Although it was very short, this phenomenon seemed to me to be unbearably drawn out. Afterwards, when I succeeded in meeting myself and recognizing the outlines of my surroundings, when the unnatural shadow disappeared from her face, I realized that it was Beatrice in our shared bedroom. And everything fell back into place. Both of us existed again.
The women with whom I was unfaithful to Beatrice always had a trait or a shade in their character or appearance that was similar to some of hers. They always had to have something that I knew she had too. This bewildered me somewhat. As if I were trying to rediscover her. As if in them I looked for the same thing I looked for in her during the moments when her face was unknown and unfamiliar to me, during the moments when I couldn’t recognize her, having woken up delirious. 
I got myself a monthly swimming club membership and I renewed it every next month.
Almost every other evening I went swimming. I really enjoy swimming but this was going a step further, it was no ordinary fun anymore. I didn’t go swimming to tire myself out, but to exhaust myself. I didn’t go swimming to distract myself, but to stop thinking altogether. Or, if I had to think about something, it had to be just my strokes in the water while my head was submerged, or the walls that I could see when my face emerged out of the water to breathe.

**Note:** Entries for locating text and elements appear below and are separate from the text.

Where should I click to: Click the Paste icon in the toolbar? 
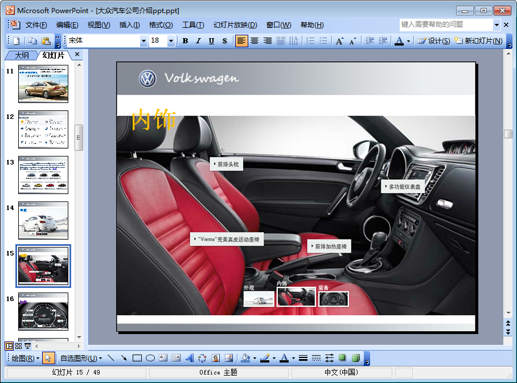point(46,41)
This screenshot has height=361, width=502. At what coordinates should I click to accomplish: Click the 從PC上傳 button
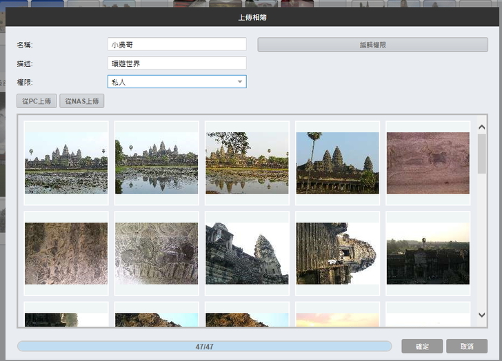click(37, 101)
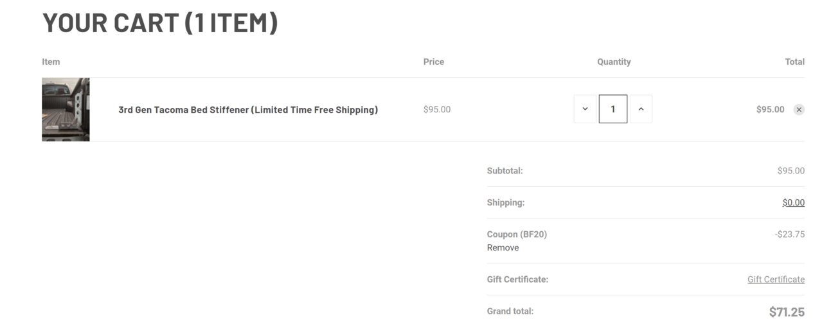Viewport: 822px width, 325px height.
Task: Select the unit price under Price column
Action: click(437, 110)
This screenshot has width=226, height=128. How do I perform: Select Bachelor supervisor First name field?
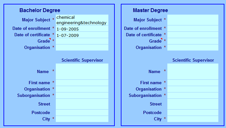pyautogui.click(x=82, y=83)
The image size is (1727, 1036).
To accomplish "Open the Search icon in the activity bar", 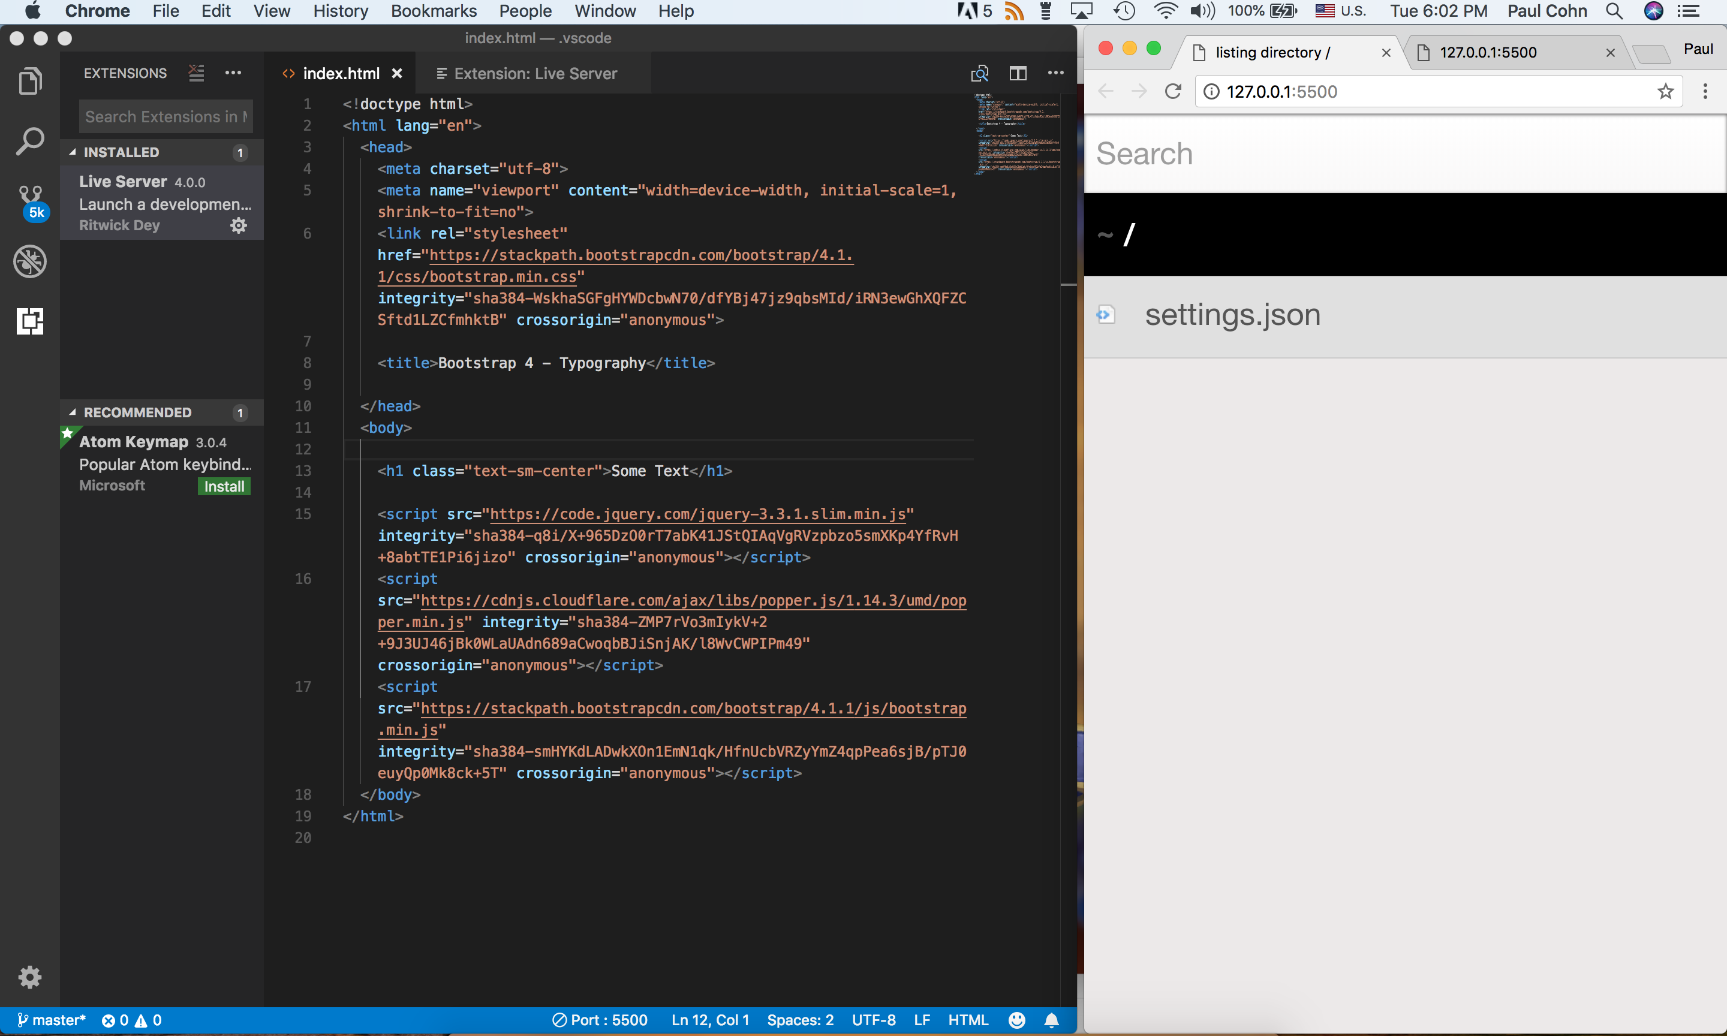I will coord(31,140).
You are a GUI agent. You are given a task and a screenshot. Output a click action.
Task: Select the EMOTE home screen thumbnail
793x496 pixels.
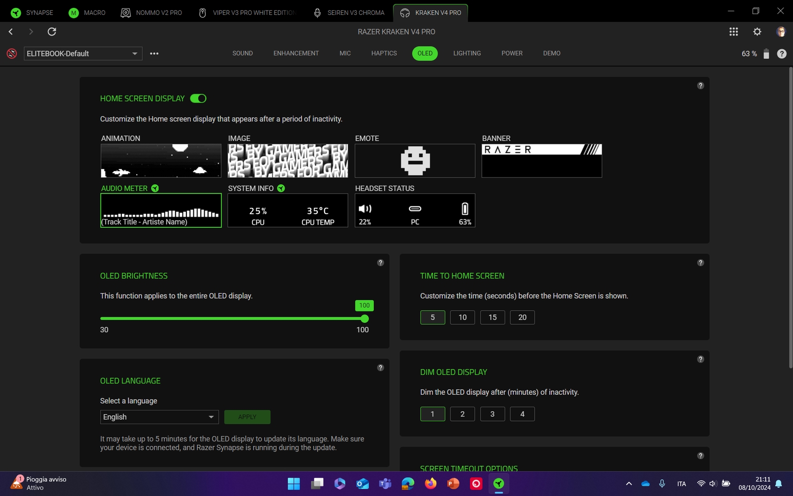[x=415, y=161]
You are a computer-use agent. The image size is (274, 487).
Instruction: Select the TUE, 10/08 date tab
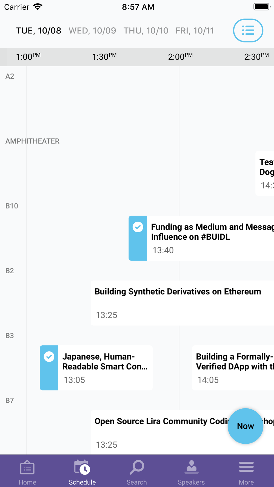pos(39,31)
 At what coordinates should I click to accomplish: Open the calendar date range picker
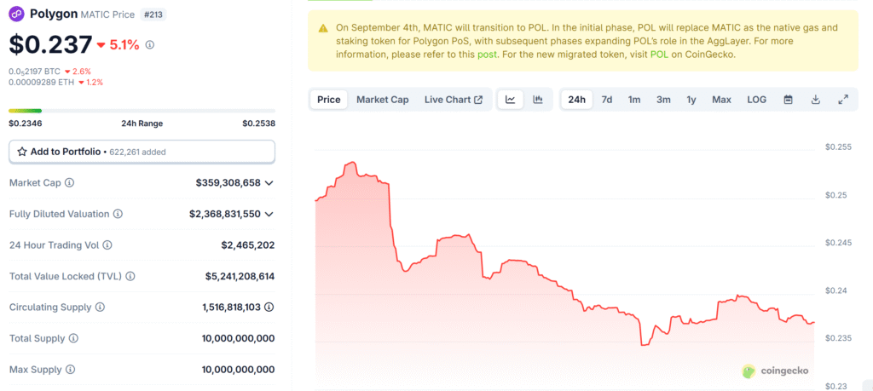click(788, 100)
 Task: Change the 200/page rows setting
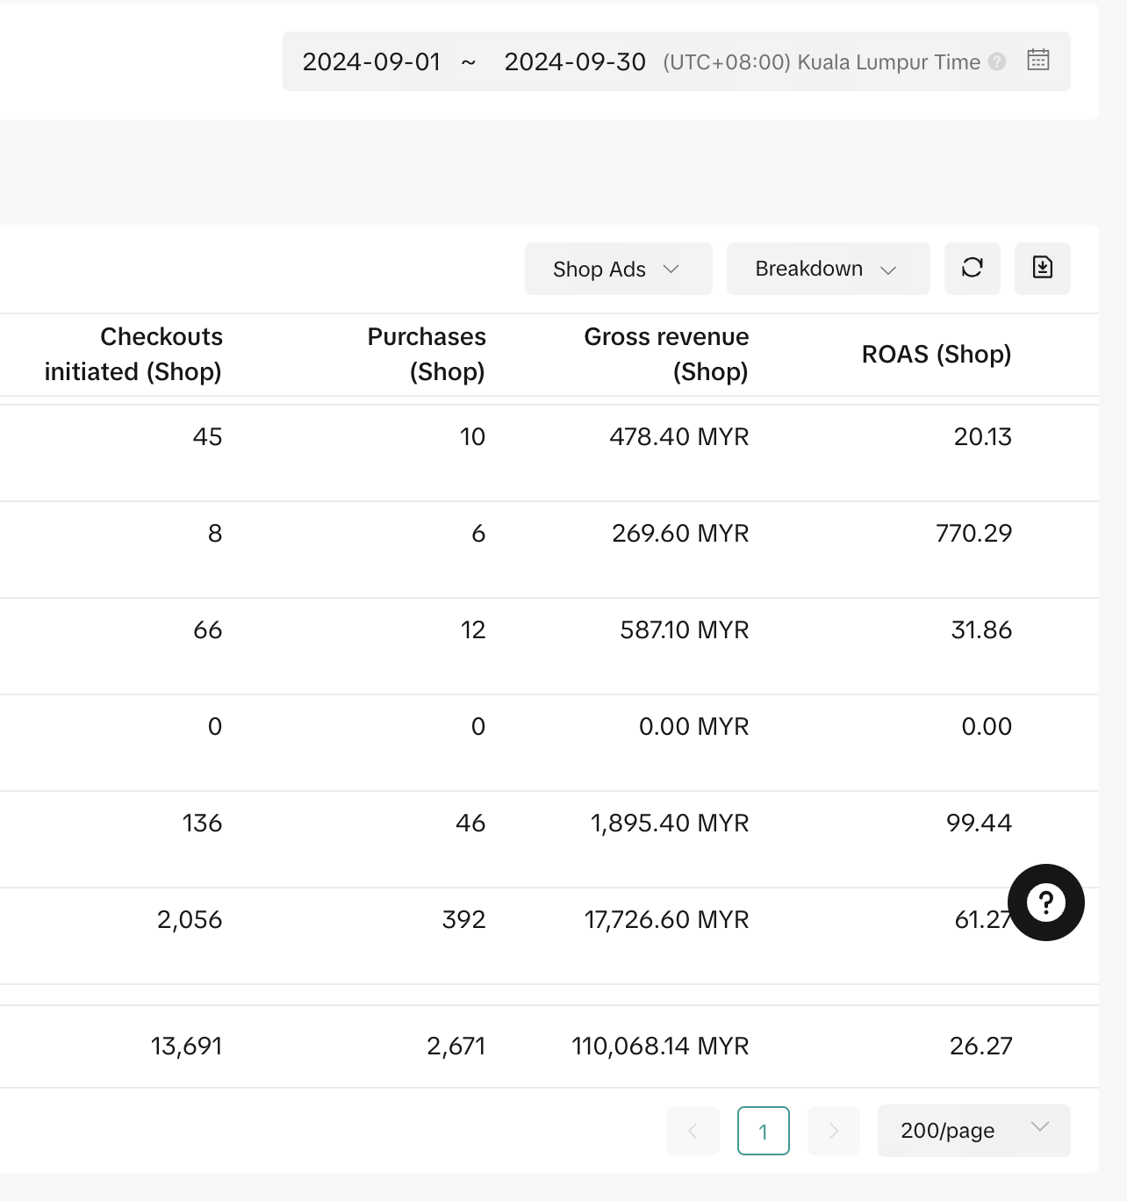[x=973, y=1131]
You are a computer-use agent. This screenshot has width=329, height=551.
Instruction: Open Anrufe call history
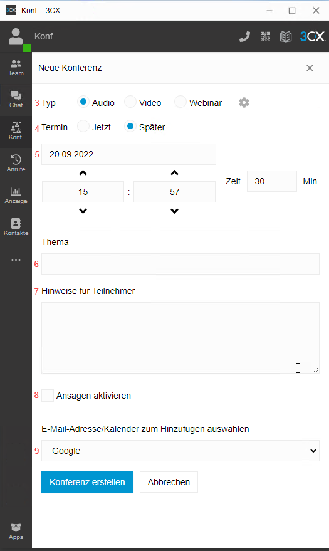(16, 164)
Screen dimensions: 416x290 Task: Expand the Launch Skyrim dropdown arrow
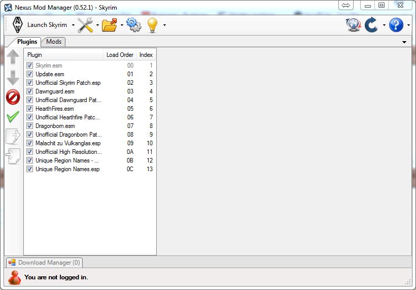point(73,25)
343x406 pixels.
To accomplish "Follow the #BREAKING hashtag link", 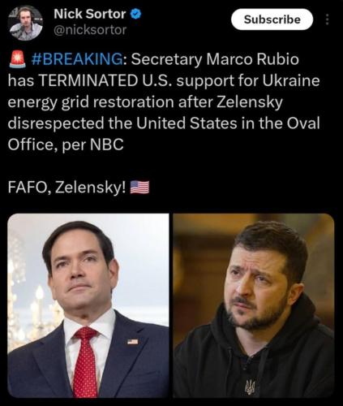I will (77, 59).
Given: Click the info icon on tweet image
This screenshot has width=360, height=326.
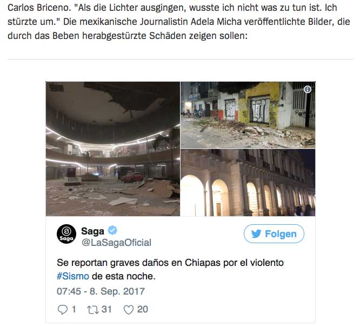Looking at the screenshot, I should [x=308, y=89].
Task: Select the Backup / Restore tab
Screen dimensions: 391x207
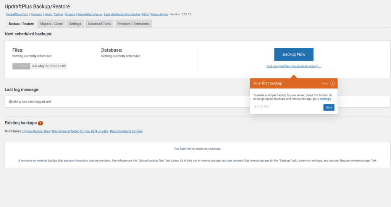Action: (21, 24)
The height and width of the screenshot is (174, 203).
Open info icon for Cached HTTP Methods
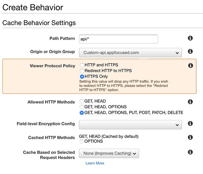[x=190, y=137]
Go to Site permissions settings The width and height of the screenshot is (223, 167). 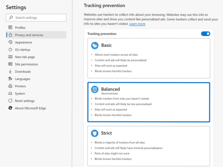pyautogui.click(x=26, y=64)
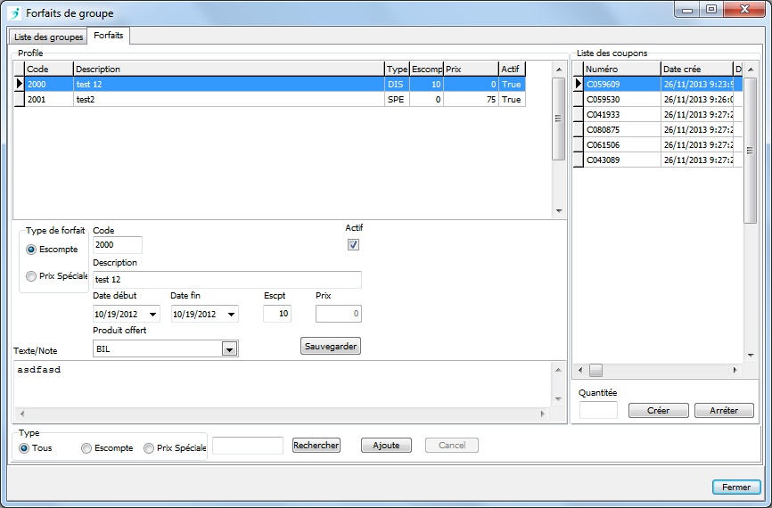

At first, I could swim across the length of the Olympic size pool in one go, and then the distances just increased, and soon I could swim half a kilometre in one go. I improved the fitness of my body and all distances became easier. After every long haul, I just stopped for a short while to rest against the edge of the pool and then continued swimming a shorter distance.
And so on and so forth, for several hours an evening.
But I never got as tired as I wished to be.